14. The method of claim 13, wherein the folate is 5-methyltetrahydrofolate.

15. The method of claim 8, wherein the second agent is L-arginine.

16. The method of claim 8, wherein the second agent is an arginase inhibitor.

17. A method for treating breast cancer in a human or non-human animal comprising the step of:

administering to a human or non-human animal in need of said treatment an agent selected from an HMG-CoA reductase inhibitor coupled with a nitric oxide molecule and a GGTase inhibitor coupled with a nitric oxide molecule wherein the amount of the agent is therapeutically effective.

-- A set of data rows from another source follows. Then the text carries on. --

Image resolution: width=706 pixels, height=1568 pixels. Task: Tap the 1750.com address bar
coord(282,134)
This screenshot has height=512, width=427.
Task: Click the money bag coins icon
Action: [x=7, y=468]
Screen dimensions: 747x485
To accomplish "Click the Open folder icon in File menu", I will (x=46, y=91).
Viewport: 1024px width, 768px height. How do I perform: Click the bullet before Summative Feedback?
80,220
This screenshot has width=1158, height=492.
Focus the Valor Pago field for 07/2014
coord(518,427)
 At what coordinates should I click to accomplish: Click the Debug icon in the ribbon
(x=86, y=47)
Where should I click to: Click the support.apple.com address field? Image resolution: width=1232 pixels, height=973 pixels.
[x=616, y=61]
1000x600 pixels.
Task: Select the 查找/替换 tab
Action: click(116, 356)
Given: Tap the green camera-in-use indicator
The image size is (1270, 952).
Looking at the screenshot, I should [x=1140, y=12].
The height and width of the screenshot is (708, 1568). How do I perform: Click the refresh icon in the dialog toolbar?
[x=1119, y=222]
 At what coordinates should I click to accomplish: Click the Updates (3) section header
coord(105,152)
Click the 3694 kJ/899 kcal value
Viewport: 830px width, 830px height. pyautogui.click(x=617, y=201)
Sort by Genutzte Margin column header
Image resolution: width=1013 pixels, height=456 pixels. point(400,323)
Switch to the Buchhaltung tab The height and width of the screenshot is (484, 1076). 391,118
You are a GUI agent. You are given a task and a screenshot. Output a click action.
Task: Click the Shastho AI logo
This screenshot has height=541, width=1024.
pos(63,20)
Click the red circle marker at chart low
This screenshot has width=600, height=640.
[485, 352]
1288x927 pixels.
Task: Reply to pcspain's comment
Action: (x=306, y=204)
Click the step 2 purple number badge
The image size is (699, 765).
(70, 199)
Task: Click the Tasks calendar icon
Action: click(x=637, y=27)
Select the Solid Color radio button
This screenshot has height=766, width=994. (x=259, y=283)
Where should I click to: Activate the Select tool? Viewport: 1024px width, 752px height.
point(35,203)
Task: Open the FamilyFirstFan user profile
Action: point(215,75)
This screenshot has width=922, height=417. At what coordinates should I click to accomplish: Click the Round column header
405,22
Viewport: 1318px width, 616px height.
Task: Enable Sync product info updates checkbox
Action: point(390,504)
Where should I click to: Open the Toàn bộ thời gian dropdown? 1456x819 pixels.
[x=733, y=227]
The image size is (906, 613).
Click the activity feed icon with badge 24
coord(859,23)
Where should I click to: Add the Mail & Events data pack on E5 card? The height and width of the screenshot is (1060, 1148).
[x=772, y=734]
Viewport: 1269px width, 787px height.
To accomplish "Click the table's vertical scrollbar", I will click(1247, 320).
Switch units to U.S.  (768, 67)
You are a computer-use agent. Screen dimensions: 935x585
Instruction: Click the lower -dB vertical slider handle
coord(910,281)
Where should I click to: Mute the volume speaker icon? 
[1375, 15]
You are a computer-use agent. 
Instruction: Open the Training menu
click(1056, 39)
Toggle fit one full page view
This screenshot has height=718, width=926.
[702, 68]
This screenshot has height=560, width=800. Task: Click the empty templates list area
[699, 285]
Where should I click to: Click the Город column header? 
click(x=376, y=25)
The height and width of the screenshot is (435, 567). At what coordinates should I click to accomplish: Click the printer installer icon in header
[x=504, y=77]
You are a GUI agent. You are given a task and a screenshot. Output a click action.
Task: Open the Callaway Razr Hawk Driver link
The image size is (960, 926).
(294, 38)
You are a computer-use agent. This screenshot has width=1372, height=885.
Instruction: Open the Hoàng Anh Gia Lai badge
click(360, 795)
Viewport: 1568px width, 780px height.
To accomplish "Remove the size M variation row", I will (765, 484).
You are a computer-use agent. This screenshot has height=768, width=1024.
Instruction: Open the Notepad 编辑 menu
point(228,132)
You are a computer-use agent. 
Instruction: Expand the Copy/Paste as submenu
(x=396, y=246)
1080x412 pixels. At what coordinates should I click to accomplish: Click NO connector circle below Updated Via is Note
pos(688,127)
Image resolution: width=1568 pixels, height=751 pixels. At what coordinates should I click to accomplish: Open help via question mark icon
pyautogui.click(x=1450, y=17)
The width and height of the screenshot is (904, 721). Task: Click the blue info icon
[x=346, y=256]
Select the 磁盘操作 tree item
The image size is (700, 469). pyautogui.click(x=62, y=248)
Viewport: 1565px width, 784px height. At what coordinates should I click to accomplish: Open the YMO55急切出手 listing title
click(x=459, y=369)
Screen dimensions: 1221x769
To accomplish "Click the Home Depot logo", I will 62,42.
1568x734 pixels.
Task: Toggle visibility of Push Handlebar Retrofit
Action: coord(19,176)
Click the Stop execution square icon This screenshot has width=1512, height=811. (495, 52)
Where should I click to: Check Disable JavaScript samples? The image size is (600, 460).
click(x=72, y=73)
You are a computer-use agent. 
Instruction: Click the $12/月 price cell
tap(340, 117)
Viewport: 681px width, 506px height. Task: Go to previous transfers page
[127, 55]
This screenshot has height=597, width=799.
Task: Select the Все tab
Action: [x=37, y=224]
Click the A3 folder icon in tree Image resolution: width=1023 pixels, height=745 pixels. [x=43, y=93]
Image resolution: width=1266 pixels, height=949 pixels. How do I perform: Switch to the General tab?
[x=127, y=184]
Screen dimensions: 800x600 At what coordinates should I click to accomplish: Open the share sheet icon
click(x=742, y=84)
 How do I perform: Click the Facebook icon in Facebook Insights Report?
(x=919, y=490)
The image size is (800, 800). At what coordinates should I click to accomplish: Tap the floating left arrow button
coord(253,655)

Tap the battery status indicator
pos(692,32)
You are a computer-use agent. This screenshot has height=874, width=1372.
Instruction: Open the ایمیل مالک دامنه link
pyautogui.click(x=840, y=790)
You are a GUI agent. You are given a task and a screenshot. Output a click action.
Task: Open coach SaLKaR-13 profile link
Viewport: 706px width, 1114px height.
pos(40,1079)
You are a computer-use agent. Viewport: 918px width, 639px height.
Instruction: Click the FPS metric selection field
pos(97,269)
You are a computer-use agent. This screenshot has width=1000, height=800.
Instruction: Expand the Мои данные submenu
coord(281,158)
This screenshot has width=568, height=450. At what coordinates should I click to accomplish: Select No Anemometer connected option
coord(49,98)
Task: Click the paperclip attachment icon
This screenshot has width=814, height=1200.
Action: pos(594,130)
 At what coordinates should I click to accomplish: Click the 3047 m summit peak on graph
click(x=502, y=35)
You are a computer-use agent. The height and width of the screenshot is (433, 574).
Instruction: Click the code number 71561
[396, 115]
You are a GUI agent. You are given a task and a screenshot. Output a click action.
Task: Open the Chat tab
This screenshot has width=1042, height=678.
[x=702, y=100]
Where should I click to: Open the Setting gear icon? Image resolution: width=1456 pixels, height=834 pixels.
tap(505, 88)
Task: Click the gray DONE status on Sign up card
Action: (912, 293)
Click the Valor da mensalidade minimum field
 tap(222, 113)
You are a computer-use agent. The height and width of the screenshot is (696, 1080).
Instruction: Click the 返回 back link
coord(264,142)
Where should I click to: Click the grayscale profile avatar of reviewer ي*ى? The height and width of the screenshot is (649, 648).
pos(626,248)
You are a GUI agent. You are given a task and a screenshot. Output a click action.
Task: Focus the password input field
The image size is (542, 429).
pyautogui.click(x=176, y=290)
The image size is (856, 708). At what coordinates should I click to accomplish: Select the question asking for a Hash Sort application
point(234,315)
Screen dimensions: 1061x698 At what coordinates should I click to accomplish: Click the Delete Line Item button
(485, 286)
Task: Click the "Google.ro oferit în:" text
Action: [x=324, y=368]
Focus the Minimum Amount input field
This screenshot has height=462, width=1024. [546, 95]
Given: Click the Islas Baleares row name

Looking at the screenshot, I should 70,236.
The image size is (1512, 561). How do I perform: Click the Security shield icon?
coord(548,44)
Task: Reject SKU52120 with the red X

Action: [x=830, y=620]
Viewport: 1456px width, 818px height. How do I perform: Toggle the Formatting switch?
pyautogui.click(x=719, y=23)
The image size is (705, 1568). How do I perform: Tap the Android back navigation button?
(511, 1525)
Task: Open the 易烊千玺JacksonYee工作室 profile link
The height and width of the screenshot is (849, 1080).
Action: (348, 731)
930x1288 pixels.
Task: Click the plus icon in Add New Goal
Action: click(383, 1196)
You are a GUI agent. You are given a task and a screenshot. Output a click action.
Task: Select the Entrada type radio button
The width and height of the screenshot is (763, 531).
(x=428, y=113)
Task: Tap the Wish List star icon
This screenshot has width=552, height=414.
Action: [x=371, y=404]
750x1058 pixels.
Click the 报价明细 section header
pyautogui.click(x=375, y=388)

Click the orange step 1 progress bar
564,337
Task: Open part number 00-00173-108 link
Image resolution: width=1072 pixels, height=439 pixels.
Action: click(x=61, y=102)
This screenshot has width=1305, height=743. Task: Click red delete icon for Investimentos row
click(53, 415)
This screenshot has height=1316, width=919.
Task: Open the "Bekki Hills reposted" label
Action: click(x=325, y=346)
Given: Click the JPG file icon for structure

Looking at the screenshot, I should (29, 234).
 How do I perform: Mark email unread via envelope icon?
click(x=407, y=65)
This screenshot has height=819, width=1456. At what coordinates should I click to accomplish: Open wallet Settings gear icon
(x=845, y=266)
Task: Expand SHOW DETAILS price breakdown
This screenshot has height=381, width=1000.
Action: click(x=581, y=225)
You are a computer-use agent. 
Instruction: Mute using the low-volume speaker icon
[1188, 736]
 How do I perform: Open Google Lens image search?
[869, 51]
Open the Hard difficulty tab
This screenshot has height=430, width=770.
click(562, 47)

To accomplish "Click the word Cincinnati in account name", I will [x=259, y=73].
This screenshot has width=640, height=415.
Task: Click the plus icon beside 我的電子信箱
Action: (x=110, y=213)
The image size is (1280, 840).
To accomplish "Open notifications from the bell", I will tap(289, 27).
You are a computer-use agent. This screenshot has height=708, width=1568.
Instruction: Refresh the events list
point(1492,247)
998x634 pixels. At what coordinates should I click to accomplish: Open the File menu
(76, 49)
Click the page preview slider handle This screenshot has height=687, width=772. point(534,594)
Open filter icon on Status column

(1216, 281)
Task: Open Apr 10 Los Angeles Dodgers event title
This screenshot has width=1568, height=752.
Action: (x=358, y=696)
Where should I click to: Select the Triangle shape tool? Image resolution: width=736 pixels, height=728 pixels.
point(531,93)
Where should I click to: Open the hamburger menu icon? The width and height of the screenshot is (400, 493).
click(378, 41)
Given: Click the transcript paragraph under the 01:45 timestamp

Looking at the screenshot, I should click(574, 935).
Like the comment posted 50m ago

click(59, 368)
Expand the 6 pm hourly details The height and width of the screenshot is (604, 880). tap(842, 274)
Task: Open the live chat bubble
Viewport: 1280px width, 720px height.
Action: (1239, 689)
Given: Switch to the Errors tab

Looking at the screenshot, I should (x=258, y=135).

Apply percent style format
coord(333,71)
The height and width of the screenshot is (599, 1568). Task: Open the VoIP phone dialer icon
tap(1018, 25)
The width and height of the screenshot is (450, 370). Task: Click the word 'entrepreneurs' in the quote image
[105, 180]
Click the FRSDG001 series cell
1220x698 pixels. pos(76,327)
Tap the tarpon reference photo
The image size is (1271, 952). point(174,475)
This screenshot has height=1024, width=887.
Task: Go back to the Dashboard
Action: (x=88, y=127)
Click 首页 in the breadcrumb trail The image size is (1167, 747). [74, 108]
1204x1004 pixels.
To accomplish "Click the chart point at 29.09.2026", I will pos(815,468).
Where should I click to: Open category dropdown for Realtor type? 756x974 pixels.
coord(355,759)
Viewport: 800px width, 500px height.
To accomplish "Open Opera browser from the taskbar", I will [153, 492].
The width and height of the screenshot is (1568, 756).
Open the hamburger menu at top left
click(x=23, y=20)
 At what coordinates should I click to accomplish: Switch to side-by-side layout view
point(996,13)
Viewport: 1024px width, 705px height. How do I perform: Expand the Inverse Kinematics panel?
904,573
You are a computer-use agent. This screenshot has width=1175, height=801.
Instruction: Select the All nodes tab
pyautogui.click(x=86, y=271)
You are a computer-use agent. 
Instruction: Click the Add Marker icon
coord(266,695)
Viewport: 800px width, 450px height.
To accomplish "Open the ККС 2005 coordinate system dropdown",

18. A method for inhibiting the proliferation or causing the death of breast cancer cells of a human or non-human animal comprising the step of:

exposing the breast cancer cells to a first agent selected from a hydroxymethylglutaryl coenzyme A (HMG-CoA) reductase inhibitor, an HMG-CoA reductase inhibitor coupled with a nitric oxide molecule, a protein geranylgeranyl transferase (GGTase) inhibitor, and a GGTase inhibitor coupled with a nitric oxide molecule and a second agent that promotes inducible nitric oxide synthase (iNOS)-catalyzed nitric oxide formation wherein the amount of the first agent and the amount of the second agent are sufficient to inhibit the proliferation or cause the death of the breast cancer cells.

19. A composition comprising a first agent selected from a hydroxymethylglutaryl coenzyme A (HMG-CoA) reductase inhibitor, an HMG-CoA reductase inhibitor coupled with a nitric oxide molecule, a protein geranylgeranyl transferase (GGTase) inhibitor, and a GGTase inhibitor coupled with a nitric oxide molecule and a second agent that promotes inducible nitric oxide synthase (iNOS)-catalyzed nitric oxide formation wherein the amount of the first agent and the amount of the second agent are therapeutically effective for treating breast cancer.

20. A kit comprising:

a first agent selected from a hydroxymethylglutaryl coenzyme A (HMG-CoA) reductase inhibitor, an HMG-CoA reductase inhibitor coupled with a nitric oxide molecule, a protein geranylgeranyl transferase (GGTase) inhibitor, and a GGTase inhibitor coupled with a nitric oxide molecule;

a second agent that promotes inducible nitric oxide synthase (iNOS)-catalyzed nitric oxide formation; and

an instruction manual on administering the first agent and the second agent to treat breast cancer, wherein the amount of the first agent and the amount of the second agent are sufficient for treating breast cancer.